Retailers call for real action on regulation
GEORGE Osborne must slash red tape to inspire confidence and boost economic growth, the British Retail Consortium (BRC) argued today in its submission to the chancellor ahead of next month’s budget.
The promised bonfire of red tape has yet to emerge, businesses are being unfairly hit with higher taxes and schemes such as enterprise zones need to be extended to the whole country, the BRC said.
The government promised a “one in, one out” system to prevent new regulations adding to the overall burden on firms. However, this has not worked as hoped, the BRC claims.

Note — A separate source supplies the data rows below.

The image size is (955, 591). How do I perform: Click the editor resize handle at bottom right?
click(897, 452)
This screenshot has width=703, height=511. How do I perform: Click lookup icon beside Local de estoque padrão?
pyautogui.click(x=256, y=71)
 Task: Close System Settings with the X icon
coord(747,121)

“Too often the proposed ‘outs’ are not relevant to the sector affected by the ‘in’,” the group said. “Scrapping long-obsolete war time trading regulations does not count – this has to be about removing rules that are actually holding business back now.”

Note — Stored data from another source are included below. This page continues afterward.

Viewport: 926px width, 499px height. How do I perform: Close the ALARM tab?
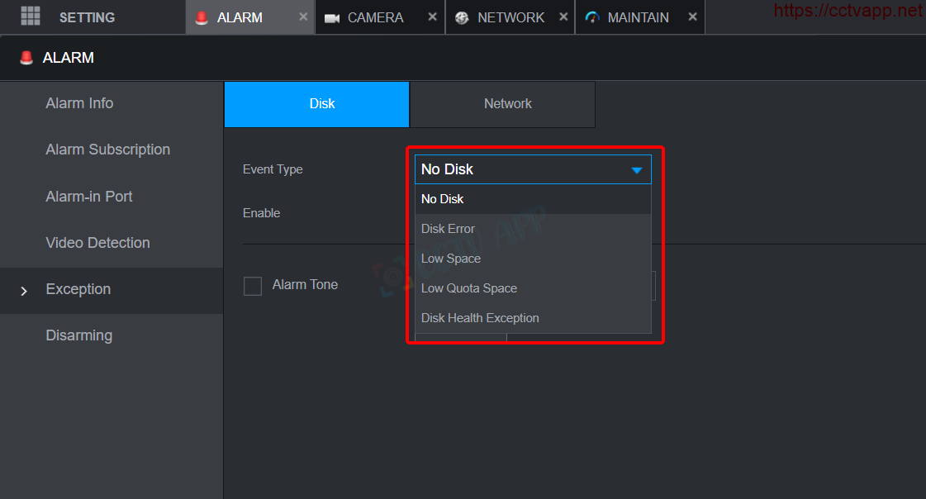(x=303, y=17)
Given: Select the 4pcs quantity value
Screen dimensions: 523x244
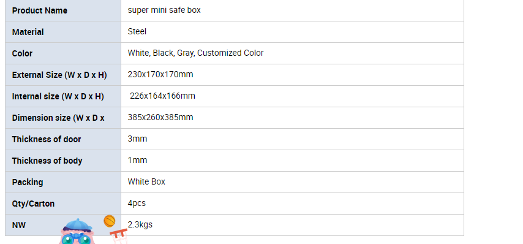Looking at the screenshot, I should (x=137, y=204).
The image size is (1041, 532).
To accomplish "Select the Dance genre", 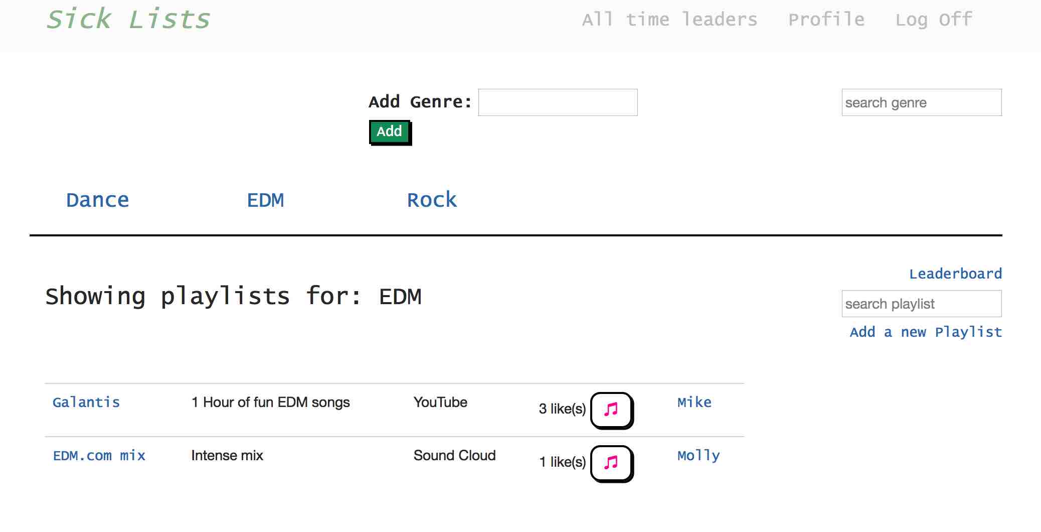I will coord(98,200).

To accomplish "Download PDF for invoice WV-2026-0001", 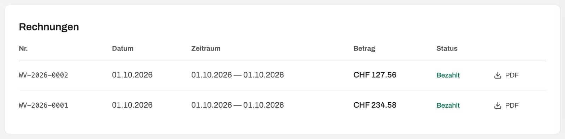I will pyautogui.click(x=506, y=105).
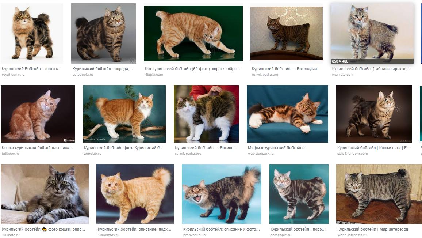Select the zooclub.ru cat on branch image
Image resolution: width=422 pixels, height=238 pixels.
tap(124, 114)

The group cites the Grocery Code Adjudicator, which seeks to protect suppliers against unfair supermarket behaviour, as an example of a rule which is unnecessary – the industry argues mechanisms are already in place to achieve exactly the same aim.
The Department for Business, Innovation and Skills denied the government was failing to cut red tape, pointing to the plethora of consumer protection rules recently consolidated into one single piece of legislation.
The BRC also asked Osborne to raise business rates in line with predicted consumer price inflation of 3.2 per cent – not the planned 5.6 per cent.